REQUIREMENT: Each line from the one with "Screen dimensions: 1456x819" through the last line of the material is to be printed exactly; no other line and no picture belongs in the copy.

PROVIDED INFORMATION:
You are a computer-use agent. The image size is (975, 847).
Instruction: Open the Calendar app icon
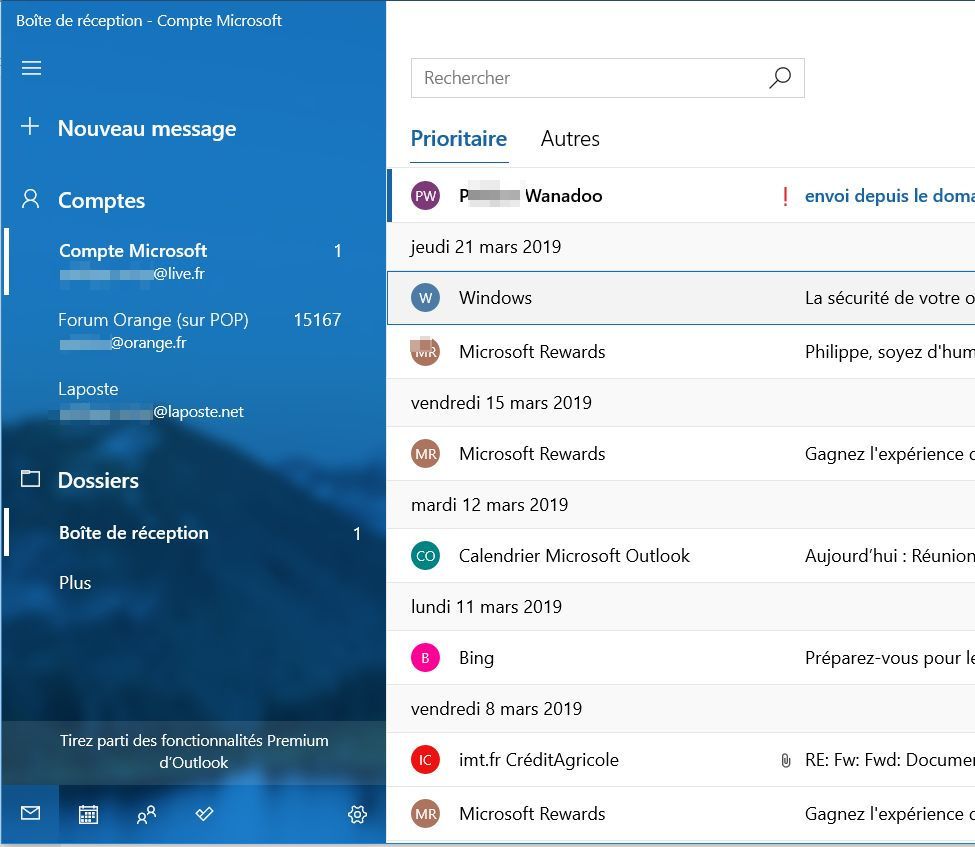[x=88, y=815]
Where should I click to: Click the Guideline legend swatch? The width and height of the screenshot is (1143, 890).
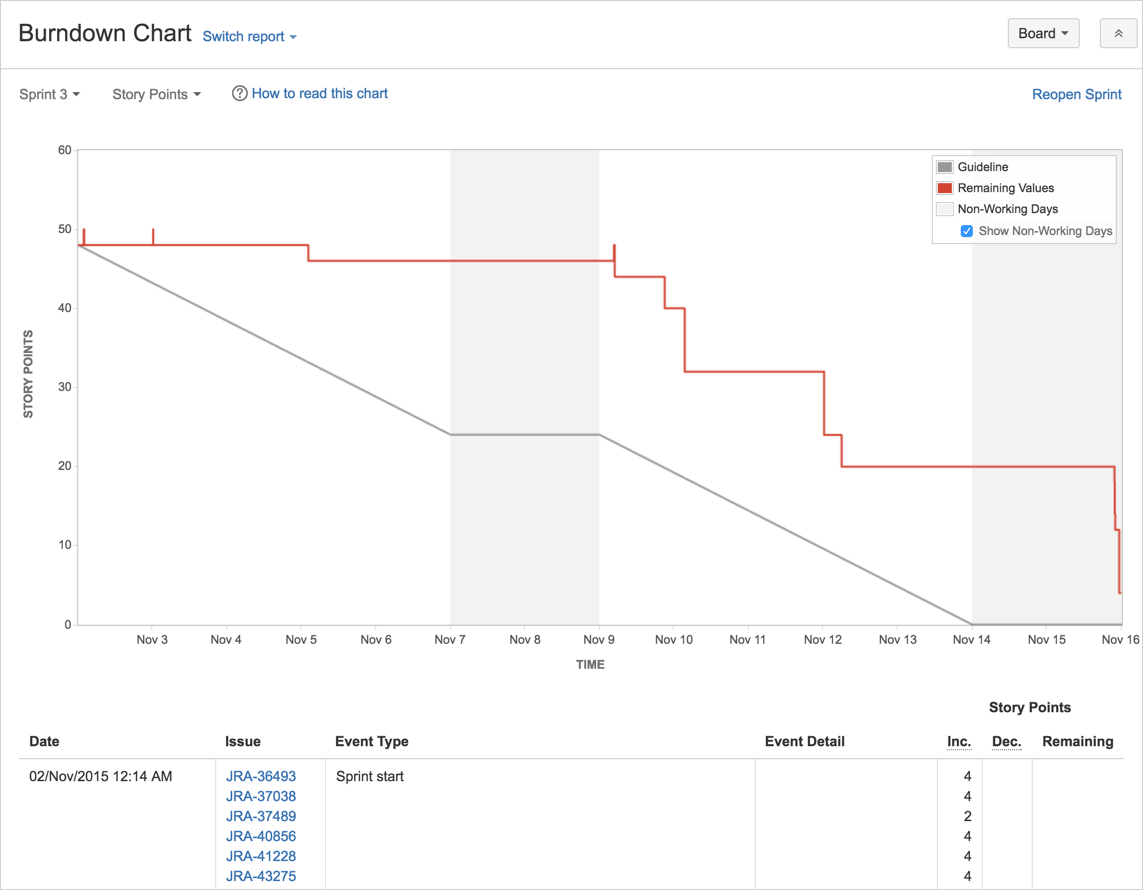pos(944,166)
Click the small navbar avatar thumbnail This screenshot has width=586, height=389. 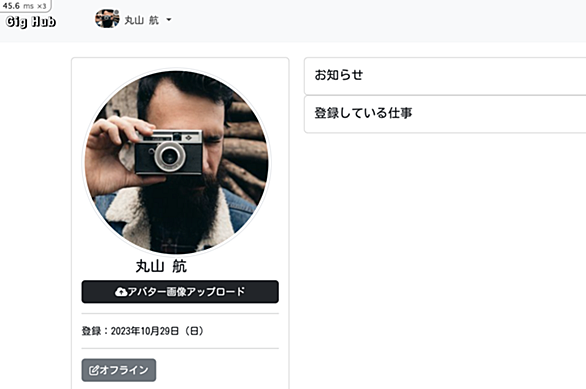point(107,19)
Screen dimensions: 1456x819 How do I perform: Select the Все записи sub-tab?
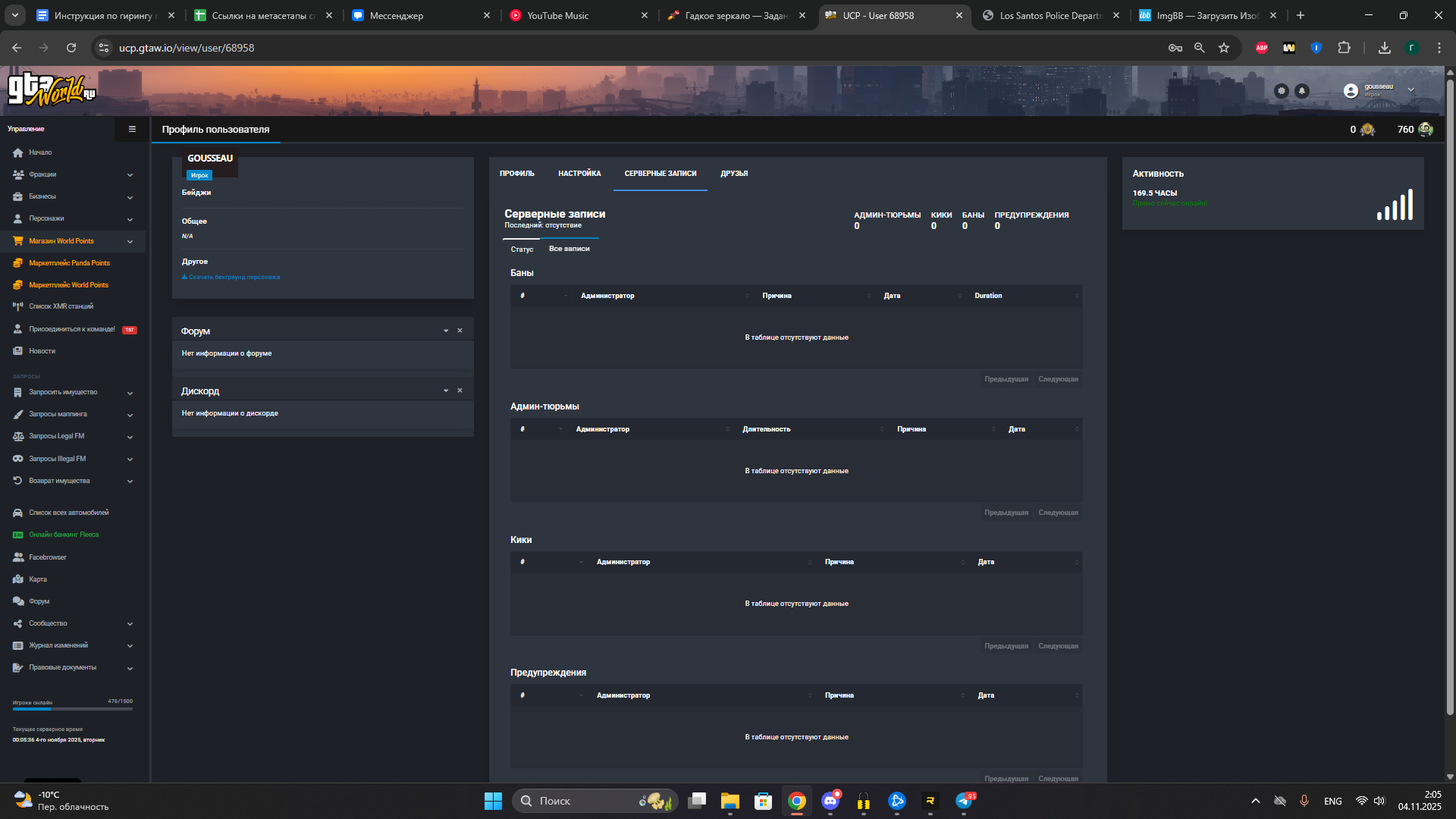570,249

RESPONSE AREA:
Screen dimensions: 1456x819 How do I perform: Select the Все записи sub-tab?
570,249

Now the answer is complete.